[Data excerpts]
"""
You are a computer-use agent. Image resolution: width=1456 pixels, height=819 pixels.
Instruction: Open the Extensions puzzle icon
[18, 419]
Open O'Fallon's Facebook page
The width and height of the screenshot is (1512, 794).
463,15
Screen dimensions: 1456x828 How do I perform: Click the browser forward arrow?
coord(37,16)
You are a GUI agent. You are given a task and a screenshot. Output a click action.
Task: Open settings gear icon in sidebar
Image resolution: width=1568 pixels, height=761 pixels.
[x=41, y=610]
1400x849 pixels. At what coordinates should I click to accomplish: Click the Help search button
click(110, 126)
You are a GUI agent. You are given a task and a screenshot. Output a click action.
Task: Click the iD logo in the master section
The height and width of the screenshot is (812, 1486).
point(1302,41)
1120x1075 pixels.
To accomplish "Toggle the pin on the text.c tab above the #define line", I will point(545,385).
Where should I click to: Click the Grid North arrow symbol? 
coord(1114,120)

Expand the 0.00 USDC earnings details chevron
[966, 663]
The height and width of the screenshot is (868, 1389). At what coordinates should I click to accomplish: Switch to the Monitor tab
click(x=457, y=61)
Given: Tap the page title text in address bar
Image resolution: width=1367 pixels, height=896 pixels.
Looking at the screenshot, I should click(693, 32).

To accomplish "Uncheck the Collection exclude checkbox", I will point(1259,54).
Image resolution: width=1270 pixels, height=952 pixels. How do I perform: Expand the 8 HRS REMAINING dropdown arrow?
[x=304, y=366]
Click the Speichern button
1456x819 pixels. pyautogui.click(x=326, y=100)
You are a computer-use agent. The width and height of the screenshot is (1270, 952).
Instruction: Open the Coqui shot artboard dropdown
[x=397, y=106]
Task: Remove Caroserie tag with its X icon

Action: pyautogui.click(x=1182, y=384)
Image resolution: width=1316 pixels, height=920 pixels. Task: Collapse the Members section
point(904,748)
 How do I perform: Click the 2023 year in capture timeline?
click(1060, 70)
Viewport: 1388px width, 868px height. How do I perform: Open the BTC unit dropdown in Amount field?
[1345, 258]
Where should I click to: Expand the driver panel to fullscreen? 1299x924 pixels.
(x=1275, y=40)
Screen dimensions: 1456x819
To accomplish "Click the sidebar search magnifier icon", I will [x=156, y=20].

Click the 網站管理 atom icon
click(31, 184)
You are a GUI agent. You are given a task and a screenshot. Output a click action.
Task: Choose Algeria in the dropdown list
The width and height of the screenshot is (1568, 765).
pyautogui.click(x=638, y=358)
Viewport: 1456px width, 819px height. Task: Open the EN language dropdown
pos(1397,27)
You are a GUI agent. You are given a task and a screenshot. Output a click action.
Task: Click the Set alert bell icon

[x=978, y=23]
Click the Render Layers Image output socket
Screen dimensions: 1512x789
"""
Task directions:
Please return all of the records exactly as they appear.

Solved problem:
You are a computer-use agent. Image resolution: width=1456 pixels, height=819 pixels.
Instruction: Open the Extensions puzzle icon
[18, 419]
Open O'Fallon's Facebook page
The width and height of the screenshot is (1512, 794).
463,15
Screen dimensions: 1456x828 How do I perform: Click the browser forward arrow?
coord(37,16)
You are a GUI agent. You are given a task and a screenshot. Output a click action.
Task: Open settings gear icon in sidebar
Image resolution: width=1568 pixels, height=761 pixels.
[x=41, y=610]
1400x849 pixels. At what coordinates should I click to accomplish: Click the Help search button
click(110, 126)
You are a GUI agent. You are given a task and a screenshot. Output a click action.
Task: Click the iD logo in the master section
The height and width of the screenshot is (812, 1486).
point(1302,41)
1120x1075 pixels.
To accomplish "Toggle the pin on the text.c tab above the #define line", I will point(545,385).
Where should I click to: Click the Grid North arrow symbol? 
coord(1114,120)

Expand the 0.00 USDC earnings details chevron
[966, 663]
The height and width of the screenshot is (868, 1389). At what coordinates should I click to accomplish: Switch to the Monitor tab
click(x=457, y=61)
Given: Tap the page title text in address bar
Image resolution: width=1367 pixels, height=896 pixels.
Looking at the screenshot, I should click(693, 32).

To accomplish "Uncheck the Collection exclude checkbox", I will point(1259,54).
Image resolution: width=1270 pixels, height=952 pixels. How do I perform: Expand the 8 HRS REMAINING dropdown arrow?
[x=304, y=366]
Click the Speichern button
1456x819 pixels. pyautogui.click(x=326, y=100)
You are a computer-use agent. The width and height of the screenshot is (1270, 952).
Instruction: Open the Coqui shot artboard dropdown
[x=397, y=106]
Task: Remove Caroserie tag with its X icon

Action: pyautogui.click(x=1182, y=384)
Image resolution: width=1316 pixels, height=920 pixels. Task: Collapse the Members section
point(904,748)
 How do I perform: Click the 2023 year in capture timeline?
click(1060, 70)
Viewport: 1388px width, 868px height. How do I perform: Open the BTC unit dropdown in Amount field?
[1345, 258]
Where should I click to: Expand the driver panel to fullscreen? 1299x924 pixels.
(x=1275, y=40)
Screen dimensions: 1456x819
To accomplish "Click the sidebar search magnifier icon", I will [x=156, y=20].

Click the 網站管理 atom icon
click(31, 184)
You are a GUI agent. You are given a task and a screenshot. Output a click action.
Task: Choose Algeria in the dropdown list
The width and height of the screenshot is (1568, 765).
pyautogui.click(x=638, y=358)
Viewport: 1456px width, 819px height. Task: Open the EN language dropdown
pos(1397,27)
You are a GUI agent. You are given a task and a screenshot. Output a click action.
Task: Click the Set alert bell icon

[x=978, y=23]
Click the Render Layers Image output socket
Screen dimensions: 1512x789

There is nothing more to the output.